- **Task requirements**: The records must be returned word for word.

- **Exercise data**:
--- START ---

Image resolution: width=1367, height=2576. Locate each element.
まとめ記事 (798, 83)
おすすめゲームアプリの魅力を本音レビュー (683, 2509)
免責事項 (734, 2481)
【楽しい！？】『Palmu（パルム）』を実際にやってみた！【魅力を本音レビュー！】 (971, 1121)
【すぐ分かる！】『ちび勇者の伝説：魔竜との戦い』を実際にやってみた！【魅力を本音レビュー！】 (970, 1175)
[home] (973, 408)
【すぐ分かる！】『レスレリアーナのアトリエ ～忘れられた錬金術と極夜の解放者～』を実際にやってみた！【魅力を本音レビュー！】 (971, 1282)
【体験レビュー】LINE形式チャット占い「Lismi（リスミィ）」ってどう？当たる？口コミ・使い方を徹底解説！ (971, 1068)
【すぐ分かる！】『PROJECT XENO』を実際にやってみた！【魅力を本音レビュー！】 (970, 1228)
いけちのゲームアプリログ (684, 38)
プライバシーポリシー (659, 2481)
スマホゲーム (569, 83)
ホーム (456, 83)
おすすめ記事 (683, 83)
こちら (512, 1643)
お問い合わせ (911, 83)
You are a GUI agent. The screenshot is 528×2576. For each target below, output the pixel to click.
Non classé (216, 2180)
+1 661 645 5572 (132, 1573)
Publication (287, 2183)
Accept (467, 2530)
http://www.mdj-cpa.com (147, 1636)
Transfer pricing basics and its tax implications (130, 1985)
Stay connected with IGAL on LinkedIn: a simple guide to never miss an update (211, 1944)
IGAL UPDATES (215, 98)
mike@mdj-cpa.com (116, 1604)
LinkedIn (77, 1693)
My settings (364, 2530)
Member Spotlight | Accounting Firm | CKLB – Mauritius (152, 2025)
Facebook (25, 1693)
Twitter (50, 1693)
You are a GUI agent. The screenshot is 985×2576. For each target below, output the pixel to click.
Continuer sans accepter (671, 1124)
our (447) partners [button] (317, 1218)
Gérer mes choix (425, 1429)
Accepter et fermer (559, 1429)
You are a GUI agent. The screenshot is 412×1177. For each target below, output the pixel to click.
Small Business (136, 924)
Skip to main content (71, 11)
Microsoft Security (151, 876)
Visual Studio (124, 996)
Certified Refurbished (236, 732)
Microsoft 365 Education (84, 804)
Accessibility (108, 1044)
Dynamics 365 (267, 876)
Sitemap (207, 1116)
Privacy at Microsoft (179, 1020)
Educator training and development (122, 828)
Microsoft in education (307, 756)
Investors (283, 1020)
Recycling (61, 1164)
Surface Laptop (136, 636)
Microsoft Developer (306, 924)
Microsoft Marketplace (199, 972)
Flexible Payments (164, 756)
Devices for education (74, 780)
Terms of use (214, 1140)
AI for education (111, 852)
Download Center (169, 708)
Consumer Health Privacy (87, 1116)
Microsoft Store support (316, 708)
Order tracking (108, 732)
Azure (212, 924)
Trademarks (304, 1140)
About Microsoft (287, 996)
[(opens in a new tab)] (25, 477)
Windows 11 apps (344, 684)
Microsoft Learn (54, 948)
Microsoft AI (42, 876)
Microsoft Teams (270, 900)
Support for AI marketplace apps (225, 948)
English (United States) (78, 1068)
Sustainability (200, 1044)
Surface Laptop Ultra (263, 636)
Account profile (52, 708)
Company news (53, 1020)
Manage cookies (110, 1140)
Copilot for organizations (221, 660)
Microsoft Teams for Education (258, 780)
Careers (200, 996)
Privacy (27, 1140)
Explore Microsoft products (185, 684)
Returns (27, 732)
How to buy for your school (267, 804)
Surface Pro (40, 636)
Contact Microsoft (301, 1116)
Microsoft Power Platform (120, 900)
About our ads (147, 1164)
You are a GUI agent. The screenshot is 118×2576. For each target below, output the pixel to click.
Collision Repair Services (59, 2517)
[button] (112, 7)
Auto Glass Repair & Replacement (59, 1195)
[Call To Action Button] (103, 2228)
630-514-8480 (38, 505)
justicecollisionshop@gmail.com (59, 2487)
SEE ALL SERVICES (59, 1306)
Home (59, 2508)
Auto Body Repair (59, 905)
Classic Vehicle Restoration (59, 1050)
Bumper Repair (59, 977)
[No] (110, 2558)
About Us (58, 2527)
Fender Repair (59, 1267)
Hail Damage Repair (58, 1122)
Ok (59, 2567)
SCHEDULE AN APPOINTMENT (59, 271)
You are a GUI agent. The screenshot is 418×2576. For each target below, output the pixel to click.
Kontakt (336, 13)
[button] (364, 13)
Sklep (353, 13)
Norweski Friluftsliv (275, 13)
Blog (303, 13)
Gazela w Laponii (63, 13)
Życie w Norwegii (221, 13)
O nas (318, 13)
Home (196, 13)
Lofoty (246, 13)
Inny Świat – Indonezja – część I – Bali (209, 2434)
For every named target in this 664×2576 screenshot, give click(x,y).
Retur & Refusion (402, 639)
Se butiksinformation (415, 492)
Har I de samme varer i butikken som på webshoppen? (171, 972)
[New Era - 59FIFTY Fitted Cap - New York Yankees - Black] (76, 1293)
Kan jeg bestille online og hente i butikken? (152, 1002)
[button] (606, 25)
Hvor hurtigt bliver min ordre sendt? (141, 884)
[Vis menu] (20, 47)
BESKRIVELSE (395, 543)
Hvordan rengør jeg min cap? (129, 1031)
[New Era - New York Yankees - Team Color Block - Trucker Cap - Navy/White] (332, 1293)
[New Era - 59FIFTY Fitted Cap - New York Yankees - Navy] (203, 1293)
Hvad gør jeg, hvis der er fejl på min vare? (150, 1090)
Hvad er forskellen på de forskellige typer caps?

--- END ---

- **Exercise answer**:
Image resolution: width=1367, height=2576. Locate each element.
まとめ記事 (798, 83)
おすすめゲームアプリの魅力を本音レビュー (683, 2509)
免責事項 (734, 2481)
【楽しい！？】『Palmu（パルム）』を実際にやってみた！【魅力を本音レビュー！】 (971, 1121)
【すぐ分かる！】『ちび勇者の伝説：魔竜との戦い』を実際にやってみた！【魅力を本音レビュー！】 (970, 1175)
[home] (973, 408)
【すぐ分かる！】『レスレリアーナのアトリエ ～忘れられた錬金術と極夜の解放者～』を実際にやってみた！【魅力を本音レビュー！】 (971, 1282)
【体験レビュー】LINE形式チャット占い「Lismi（リスミィ）」ってどう？当たる？口コミ・使い方を徹底解説！ (971, 1068)
【すぐ分かる！】『PROJECT XENO』を実際にやってみた！【魅力を本音レビュー！】 (970, 1228)
いけちのゲームアプリログ (684, 38)
プライバシーポリシー (659, 2481)
スマホゲーム (569, 83)
ホーム (456, 83)
おすすめ記事 (683, 83)
こちら (512, 1643)
お問い合わせ (911, 83)
You are a GUI agent. The screenshot is 528×2576. For each target below, output the pixel to click.
Non classé (216, 2180)
+1 661 645 5572 (132, 1573)
Publication (287, 2183)
Accept (467, 2530)
http://www.mdj-cpa.com (147, 1636)
Transfer pricing basics and its tax implications (130, 1985)
Stay connected with IGAL on LinkedIn: a simple guide to never miss an update (211, 1944)
IGAL UPDATES (215, 98)
mike@mdj-cpa.com (116, 1604)
LinkedIn (77, 1693)
My settings (364, 2530)
Member Spotlight | Accounting Firm | CKLB – Mauritius (152, 2025)
Facebook (25, 1693)
Twitter (50, 1693)
You are a GUI agent. The screenshot is 985×2576. For each target below, output the pixel to click.
Continuer sans accepter (671, 1124)
our (447) partners [button] (317, 1218)
Gérer mes choix (425, 1429)
Accepter et fermer (559, 1429)
You are a GUI agent. The screenshot is 412×1177. For each target below, output the pixel to click.
Small Business (136, 924)
Skip to main content (71, 11)
Microsoft Security (151, 876)
Visual Studio (124, 996)
Certified Refurbished (236, 732)
Microsoft 365 Education (84, 804)
Accessibility (108, 1044)
Dynamics 365 (267, 876)
Sitemap (207, 1116)
Privacy at Microsoft (179, 1020)
Educator training and development (122, 828)
Microsoft in education (307, 756)
Investors (283, 1020)
Recycling (61, 1164)
Surface Laptop (136, 636)
Microsoft Developer (306, 924)
Microsoft Marketplace (199, 972)
Flexible Payments (164, 756)
Devices for education (74, 780)
Terms of use (214, 1140)
AI for education (111, 852)
Download Center (169, 708)
Consumer Health Privacy (87, 1116)
Microsoft Store support (316, 708)
Order tracking (108, 732)
Azure (212, 924)
Trademarks (304, 1140)
About Microsoft (287, 996)
[(opens in a new tab)] (25, 477)
Windows 11 apps (344, 684)
Microsoft Learn (54, 948)
Microsoft AI (42, 876)
Microsoft Teams (270, 900)
Support for AI marketplace apps (225, 948)
English (United States) (78, 1068)
Sustainability (200, 1044)
Surface Laptop Ultra (263, 636)
Account profile (52, 708)
Company news (53, 1020)
Manage cookies (110, 1140)
Copilot for organizations (221, 660)
Microsoft Teams for Education (258, 780)
Careers (200, 996)
Privacy (27, 1140)
Explore Microsoft products (185, 684)
Returns (27, 732)
How to buy for your school (267, 804)
Surface Pro (40, 636)
Contact Microsoft (301, 1116)
Microsoft Power Platform (120, 900)
About our ads (147, 1164)
You are a GUI agent. The screenshot is 118×2576. For each target below, output the pixel to click.
Collision Repair Services (59, 2517)
[button] (112, 7)
Auto Glass Repair & Replacement (59, 1195)
[Call To Action Button] (103, 2228)
630-514-8480 (38, 505)
justicecollisionshop@gmail.com (59, 2487)
SEE ALL SERVICES (59, 1306)
Home (59, 2508)
Auto Body Repair (59, 905)
Classic Vehicle Restoration (59, 1050)
Bumper Repair (59, 977)
[No] (110, 2558)
About Us (58, 2527)
Fender Repair (59, 1267)
Hail Damage Repair (58, 1122)
Ok (59, 2567)
SCHEDULE AN APPOINTMENT (59, 271)
You are a GUI agent. The screenshot is 418×2576. For each target below, output the pixel to click.
Kontakt (336, 13)
[button] (364, 13)
Sklep (353, 13)
Norweski Friluftsliv (275, 13)
Blog (303, 13)
Gazela w Laponii (63, 13)
Życie w Norwegii (221, 13)
O nas (318, 13)
Home (196, 13)
Lofoty (246, 13)
Inny Świat – Indonezja – część I – Bali (209, 2434)
For every named target in this 664×2576 screenshot, give click(x,y).
Retur & Refusion (402, 639)
Se butiksinformation (415, 492)
Har I de samme varer i butikken som på webshoppen? (171, 972)
[New Era - 59FIFTY Fitted Cap - New York Yankees - Black] (76, 1293)
Kan jeg bestille online og hente i butikken? (152, 1002)
[button] (606, 25)
Hvor hurtigt bliver min ordre sendt? (141, 884)
[Vis menu] (20, 47)
BESKRIVELSE (395, 543)
Hvordan rengør jeg min cap? (129, 1031)
[New Era - New York Yankees - Team Color Block - Trucker Cap - Navy/White] (332, 1293)
[New Era - 59FIFTY Fitted Cap - New York Yankees - Navy] (203, 1293)
Hvad gør jeg, hvis der er fejl på min vare? (150, 1090)
Hvad er forskellen på de forskellige typer caps?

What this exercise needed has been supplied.